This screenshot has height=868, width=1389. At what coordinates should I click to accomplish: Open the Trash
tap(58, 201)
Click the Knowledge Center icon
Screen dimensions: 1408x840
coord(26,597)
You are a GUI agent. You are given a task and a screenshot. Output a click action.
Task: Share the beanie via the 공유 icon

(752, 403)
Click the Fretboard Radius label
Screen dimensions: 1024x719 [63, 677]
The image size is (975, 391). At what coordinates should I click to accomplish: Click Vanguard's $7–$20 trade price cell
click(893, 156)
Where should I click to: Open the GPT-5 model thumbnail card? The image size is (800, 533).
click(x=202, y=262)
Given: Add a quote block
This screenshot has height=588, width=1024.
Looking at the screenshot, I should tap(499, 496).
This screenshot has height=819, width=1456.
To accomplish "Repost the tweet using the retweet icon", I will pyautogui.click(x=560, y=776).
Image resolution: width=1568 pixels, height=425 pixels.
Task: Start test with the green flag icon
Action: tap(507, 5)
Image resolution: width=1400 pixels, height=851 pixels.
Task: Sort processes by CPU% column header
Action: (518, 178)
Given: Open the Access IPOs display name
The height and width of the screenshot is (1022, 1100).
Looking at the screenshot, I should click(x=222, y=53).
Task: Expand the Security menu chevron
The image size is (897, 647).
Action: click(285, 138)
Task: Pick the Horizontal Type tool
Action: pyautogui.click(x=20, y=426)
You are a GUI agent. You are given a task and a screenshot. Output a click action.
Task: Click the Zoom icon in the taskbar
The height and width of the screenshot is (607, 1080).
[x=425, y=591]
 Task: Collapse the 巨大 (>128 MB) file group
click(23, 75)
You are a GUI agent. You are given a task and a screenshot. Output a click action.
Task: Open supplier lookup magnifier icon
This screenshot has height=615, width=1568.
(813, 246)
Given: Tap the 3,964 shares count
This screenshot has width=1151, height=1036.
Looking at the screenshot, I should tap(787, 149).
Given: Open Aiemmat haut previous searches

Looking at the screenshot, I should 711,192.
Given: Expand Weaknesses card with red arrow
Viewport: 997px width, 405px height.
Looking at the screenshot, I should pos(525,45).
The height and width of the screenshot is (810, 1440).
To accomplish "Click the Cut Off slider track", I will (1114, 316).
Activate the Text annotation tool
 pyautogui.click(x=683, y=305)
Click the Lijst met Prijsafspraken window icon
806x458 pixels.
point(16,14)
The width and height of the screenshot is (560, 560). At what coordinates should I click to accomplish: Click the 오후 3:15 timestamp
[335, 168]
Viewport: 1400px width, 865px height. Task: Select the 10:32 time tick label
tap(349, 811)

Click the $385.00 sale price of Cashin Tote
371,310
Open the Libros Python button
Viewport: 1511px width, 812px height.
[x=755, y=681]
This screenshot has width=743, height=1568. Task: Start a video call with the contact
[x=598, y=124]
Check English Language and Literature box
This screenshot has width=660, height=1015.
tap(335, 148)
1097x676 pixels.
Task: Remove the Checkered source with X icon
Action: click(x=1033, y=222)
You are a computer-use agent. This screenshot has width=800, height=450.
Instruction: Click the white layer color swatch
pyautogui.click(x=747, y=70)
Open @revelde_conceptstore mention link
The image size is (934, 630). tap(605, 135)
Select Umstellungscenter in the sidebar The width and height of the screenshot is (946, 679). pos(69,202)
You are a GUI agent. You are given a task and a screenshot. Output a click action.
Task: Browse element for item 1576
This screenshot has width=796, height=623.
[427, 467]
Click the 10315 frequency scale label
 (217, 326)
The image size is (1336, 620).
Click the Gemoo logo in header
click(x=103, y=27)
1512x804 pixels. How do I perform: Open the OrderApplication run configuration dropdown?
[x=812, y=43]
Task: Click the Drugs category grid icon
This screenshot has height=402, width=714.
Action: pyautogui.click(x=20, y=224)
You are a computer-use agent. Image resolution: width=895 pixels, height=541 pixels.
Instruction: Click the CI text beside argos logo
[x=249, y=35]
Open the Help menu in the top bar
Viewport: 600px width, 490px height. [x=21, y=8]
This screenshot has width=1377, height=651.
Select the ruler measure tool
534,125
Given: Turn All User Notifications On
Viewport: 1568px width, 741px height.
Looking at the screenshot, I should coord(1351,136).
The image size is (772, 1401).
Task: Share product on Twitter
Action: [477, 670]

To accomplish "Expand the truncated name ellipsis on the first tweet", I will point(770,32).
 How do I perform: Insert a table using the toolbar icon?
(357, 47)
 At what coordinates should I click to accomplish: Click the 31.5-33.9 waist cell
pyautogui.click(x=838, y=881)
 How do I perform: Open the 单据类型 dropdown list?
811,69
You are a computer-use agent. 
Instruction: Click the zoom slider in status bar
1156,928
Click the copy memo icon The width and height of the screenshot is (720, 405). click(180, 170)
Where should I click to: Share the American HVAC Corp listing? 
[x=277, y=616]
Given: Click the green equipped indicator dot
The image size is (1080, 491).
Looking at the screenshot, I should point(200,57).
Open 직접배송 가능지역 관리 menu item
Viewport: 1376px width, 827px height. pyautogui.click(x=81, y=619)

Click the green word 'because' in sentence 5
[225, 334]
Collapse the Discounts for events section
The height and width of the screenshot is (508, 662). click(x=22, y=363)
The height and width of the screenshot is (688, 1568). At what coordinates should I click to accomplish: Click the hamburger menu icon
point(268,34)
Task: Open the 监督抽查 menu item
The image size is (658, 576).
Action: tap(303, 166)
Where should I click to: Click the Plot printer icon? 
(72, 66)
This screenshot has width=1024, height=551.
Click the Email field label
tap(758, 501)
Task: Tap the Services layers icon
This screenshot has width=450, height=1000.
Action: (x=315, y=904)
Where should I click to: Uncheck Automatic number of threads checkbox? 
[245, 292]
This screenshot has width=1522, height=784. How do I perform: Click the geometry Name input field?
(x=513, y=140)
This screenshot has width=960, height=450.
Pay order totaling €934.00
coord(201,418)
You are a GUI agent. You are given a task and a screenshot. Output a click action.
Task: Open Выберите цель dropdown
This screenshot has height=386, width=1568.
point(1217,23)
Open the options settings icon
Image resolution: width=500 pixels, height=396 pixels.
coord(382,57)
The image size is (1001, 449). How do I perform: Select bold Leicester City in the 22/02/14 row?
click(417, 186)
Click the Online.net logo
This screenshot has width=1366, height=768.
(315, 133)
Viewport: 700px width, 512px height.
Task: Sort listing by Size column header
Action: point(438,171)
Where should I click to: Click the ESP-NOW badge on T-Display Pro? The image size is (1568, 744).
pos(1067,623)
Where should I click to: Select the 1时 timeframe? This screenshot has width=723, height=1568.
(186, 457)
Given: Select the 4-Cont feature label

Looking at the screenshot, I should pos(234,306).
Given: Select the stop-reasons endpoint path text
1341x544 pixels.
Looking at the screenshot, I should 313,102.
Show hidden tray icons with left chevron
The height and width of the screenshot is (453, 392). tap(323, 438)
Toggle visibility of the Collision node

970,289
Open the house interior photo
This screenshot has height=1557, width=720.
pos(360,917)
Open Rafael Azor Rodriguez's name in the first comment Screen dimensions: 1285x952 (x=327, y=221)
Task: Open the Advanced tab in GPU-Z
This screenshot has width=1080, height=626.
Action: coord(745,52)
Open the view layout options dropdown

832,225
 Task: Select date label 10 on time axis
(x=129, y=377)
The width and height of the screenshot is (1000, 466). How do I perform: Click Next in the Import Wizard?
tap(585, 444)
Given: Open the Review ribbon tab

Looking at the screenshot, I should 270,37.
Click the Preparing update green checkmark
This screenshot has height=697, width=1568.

- _Exercise requirements_: The string "computer" may occur in the listing; show every line where it does.

- _Task solution_:
You are a computer-use agent. This screenshot has width=800, height=450.
You are a computer-use agent. Image resolution: width=895 pixels, height=541 pixels.
You are a computer-use agent. 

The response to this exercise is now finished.